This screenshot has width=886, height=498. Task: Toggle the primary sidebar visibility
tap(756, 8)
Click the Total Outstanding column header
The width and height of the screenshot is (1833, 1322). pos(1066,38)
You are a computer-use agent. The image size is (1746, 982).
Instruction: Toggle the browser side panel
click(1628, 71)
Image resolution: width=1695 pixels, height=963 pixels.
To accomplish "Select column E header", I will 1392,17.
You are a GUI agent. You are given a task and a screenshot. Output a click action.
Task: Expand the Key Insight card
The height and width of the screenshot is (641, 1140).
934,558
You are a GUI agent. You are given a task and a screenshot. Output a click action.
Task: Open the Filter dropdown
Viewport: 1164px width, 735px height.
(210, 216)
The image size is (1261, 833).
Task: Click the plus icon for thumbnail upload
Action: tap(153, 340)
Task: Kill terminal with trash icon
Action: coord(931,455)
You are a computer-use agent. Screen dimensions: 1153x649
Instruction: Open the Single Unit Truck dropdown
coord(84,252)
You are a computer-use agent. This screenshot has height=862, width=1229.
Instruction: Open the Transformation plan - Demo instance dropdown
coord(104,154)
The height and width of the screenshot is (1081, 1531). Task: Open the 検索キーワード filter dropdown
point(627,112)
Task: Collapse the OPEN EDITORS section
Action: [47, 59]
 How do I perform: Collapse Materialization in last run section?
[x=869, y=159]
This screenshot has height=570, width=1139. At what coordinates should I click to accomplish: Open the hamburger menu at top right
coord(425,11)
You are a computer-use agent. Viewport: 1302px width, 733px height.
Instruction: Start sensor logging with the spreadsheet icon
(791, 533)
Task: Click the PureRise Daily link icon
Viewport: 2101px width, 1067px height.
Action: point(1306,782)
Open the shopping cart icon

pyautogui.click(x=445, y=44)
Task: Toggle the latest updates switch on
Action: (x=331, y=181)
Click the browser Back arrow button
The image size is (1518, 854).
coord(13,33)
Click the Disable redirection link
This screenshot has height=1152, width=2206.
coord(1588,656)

#####

» Directions for this task
Starting with the line that contains "How do I perform: Collapse", copy each line through the end of the data exactly, and leave out all earlier lines.

» Reply to the exercise
 How do I perform: Collapse Materialization in last run section?
[x=869, y=159]
This screenshot has height=570, width=1139. At what coordinates should I click to accomplish: Open the hamburger menu at top right
coord(425,11)
You are a computer-use agent. Viewport: 1302px width, 733px height.
Instruction: Start sensor logging with the spreadsheet icon
(791, 533)
Task: Click the PureRise Daily link icon
Viewport: 2101px width, 1067px height.
Action: point(1306,782)
Open the shopping cart icon

pyautogui.click(x=445, y=44)
Task: Toggle the latest updates switch on
Action: (x=331, y=181)
Click the browser Back arrow button
The image size is (1518, 854).
coord(13,33)
Click the Disable redirection link
This screenshot has height=1152, width=2206.
coord(1588,656)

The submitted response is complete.